• _Record excerpts_

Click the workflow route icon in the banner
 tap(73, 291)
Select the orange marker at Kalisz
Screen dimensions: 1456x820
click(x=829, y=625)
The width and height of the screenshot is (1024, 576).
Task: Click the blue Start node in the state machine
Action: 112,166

• _What you need to do_
Convert the rows above into a Markdown table with two columns: Line, holding each row's number, and Entry, holding the row itself. Leave out any blank lines.

• _Correct response_
| Line | Entry |
|---|---|
| 1 | Click the workflow route icon in the banner |
| 2 |  tap(73, 291) |
| 3 | Select the orange marker at Kalisz |
| 4 | Screen dimensions: 1456x820 |
| 5 | click(x=829, y=625) |
| 6 | The width and height of the screenshot is (1024, 576). |
| 7 | Task: Click the blue Start node in the state machine |
| 8 | Action: 112,166 |